Building a Neural Network from Scratch

When I followed Andrew Ng’s Neural Networks and Deep Learning course on Coursera, I found building a Neural Network from scratch extremely helpful to get a clear understanding of how these work. In this post, I share with you how I built a deep neural network from scratch to get a better understanding of its inner workings.

The model is a classifier that distinguishes cat images from non-cat images. I start by building a 2-layer Neural Network, then a deeper 4-layer Network to compare how they perform.

Our models are basic neural networks and their performances are obviously not optimal for many reasons. Their performances can however be further improved notably via hyperparameter tuning such as exploring different network structures, depths, using regularization etc …

Please note that more information regarding references and the dataset can be found at the bottom of this post.

import time
import numpy as np
import h5py
import matplotlib.pyplot as plt
import scipy

import imageio
import scipy.misc
from PIL import Image
from scipy import ndimage


%matplotlib inline
plt.rcParams['figure.figsize'] = (5.0, 4.0) 
plt.rcParams['image.interpolation'] = 'nearest'
plt.rcParams['image.cmap'] = 'gray'

The dataset

We have a training dataset of 209 images and their labels (cat/non-cat) and a test dataset of 50 images and their labels stored in h5py files. Each image is a 64x64 pixel image. Let’s load the datasets and store the data in numpy arrays.

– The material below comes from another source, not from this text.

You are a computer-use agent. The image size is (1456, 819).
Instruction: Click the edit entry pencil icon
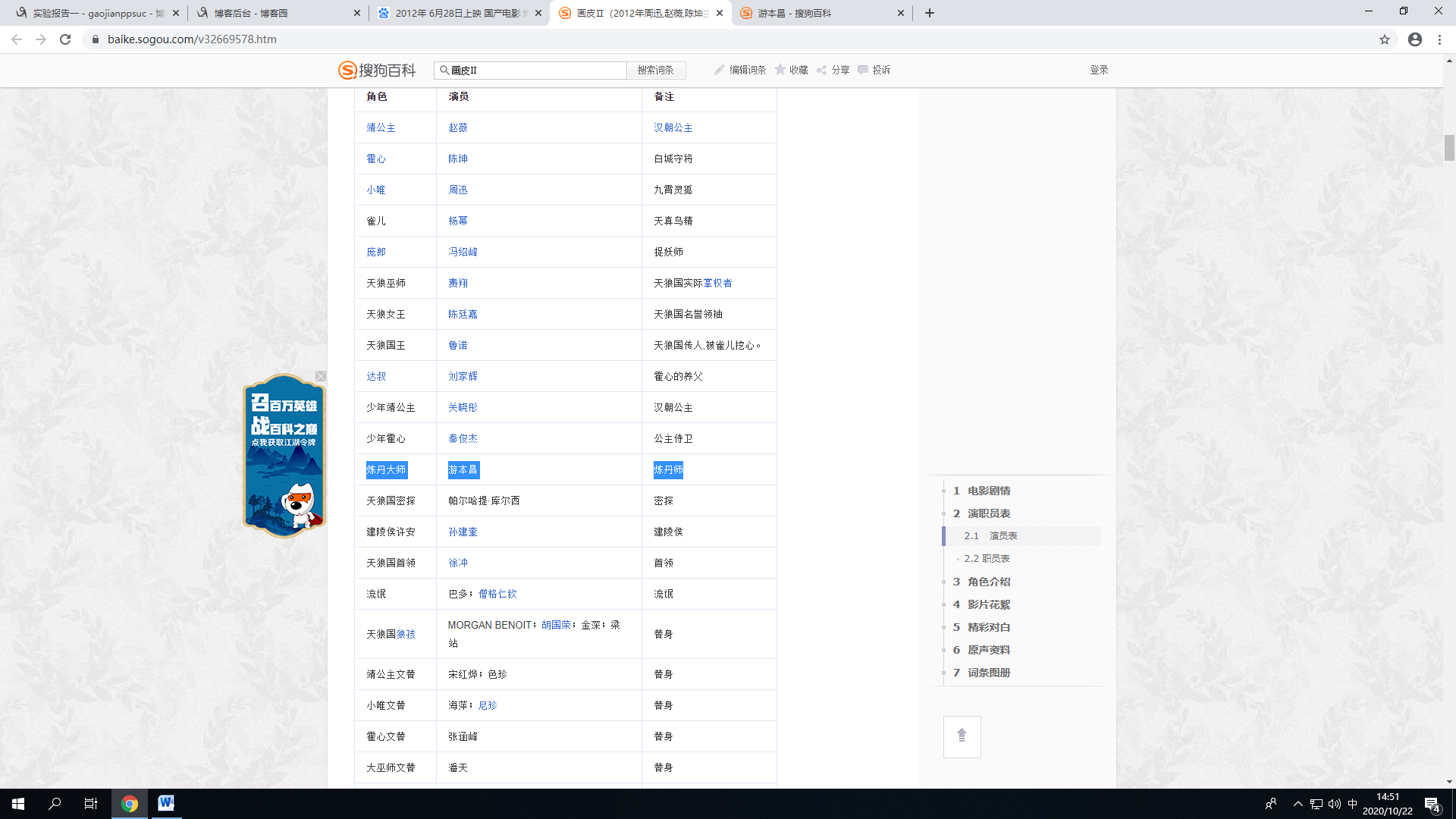tap(719, 70)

train_dataset = h5py.File('train_catvnoncat.h5', "r")
train_x_orig = np.array(train_dataset["train_set_x"][:]) 
train_y_orig = np.array(train_dataset["train_set_y"][:]) 

test_dataset = h5py.File('test_catvnoncat.h5', "r")
test_x_orig = np.array(test_dataset["test_set_x"][:]) 
test_y_orig = np.array(test_dataset["test_set_y"][:])

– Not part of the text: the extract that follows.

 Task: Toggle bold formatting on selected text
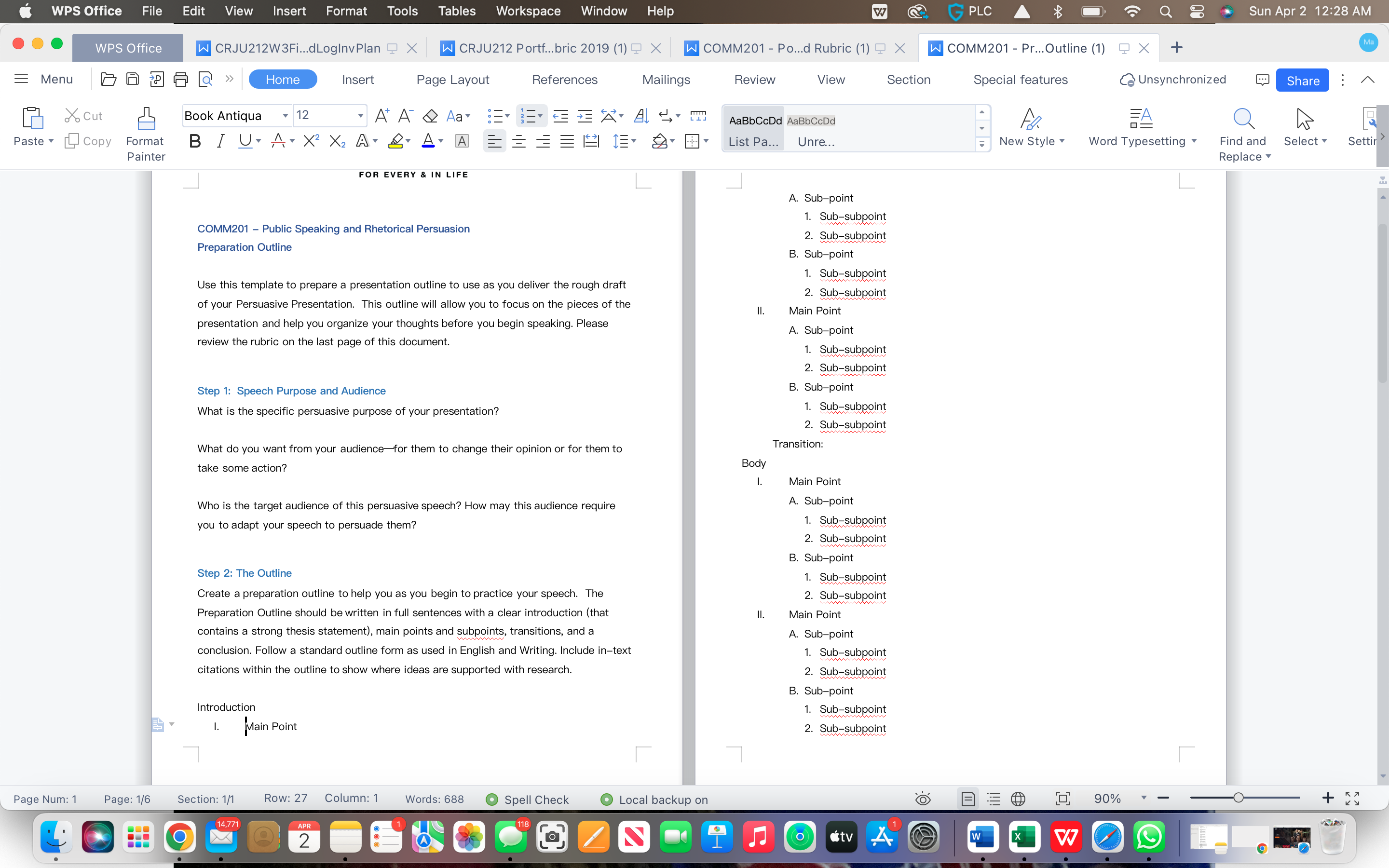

classes = np.array(test_dataset["list_classes"][:]) 
    
train_y = train_y_orig.reshape((1, train_y_orig.shape[0]))
test_y = test_y_orig.reshape((1, test_y_orig.shape[0]))

Let’s have a look at a few examples of our data set.

index = 162
plt.imshow(train_x_orig[index])
print ("y = " + str(train_y[0,index]) + ". This is a " + classes[train_y[0,index]].decode("utf-8") +  " picture.")

y = 1. This is a cat picture.

png

index = 55

plt.imshow(train_x_orig[index])
print ("y = " + str(train_y[0,index]) + ". This is a " + classes[train_y[0,index]].decode("utf-8") +  " picture.")

y = 0. This is a non-cat picture.

png

Now let’s have a look at our variables dimensions. Our training inputs train_x_orig.shape is (209, 64, 64, 3): it has 209 images, each of shape (64x64x3) where 64 is the height and width of the image in pixels and 3 the number of channels (RGB).

m_train = train_x_orig.shape[0]
num_px = train_x_orig.shape[1]
m_test = test_x_orig.shape[0]

print ("train_x_orig shape: " + str(train_x_orig.shape))
print ("train_y shape: " + str(train_y.shape))
print ("test_x_orig shape: " + str(test_x_orig.shape))
print ("test_y shape: " + str(test_y.shape)+ '\n')

print ("Number of training examples: " + str(m_train))
print ("Number of testing examples: " + str(m_test))
print ("Each image is of size: (" + str(num_px) + ", " + str(num_px) + ", 3)")

train_x_orig shape: (209, 64, 64, 3)
train_y shape: (1, 209)
test_x_orig shape: (50, 64, 64, 3)
test_y shape: (1, 50)

Number of training examples: 209
Number of testing examples: 50
Each image is of size: (64, 64, 3)

In the below we reshape our images into vectors to prepare them to be fed to the neural network. We reshape each (64, 64, 3) image into an image vector of shape (64 * 64 * 3, 1).

The resulting training set is a matrix with 64 * 64 * 3 rows and 209 (Number of training examples) columns, and the resulting test set is a matrix with 64 * 64 * 3 rows and 50 columns (Number of testing examples). The “-1” in reshape() flattens the remaining dimensions.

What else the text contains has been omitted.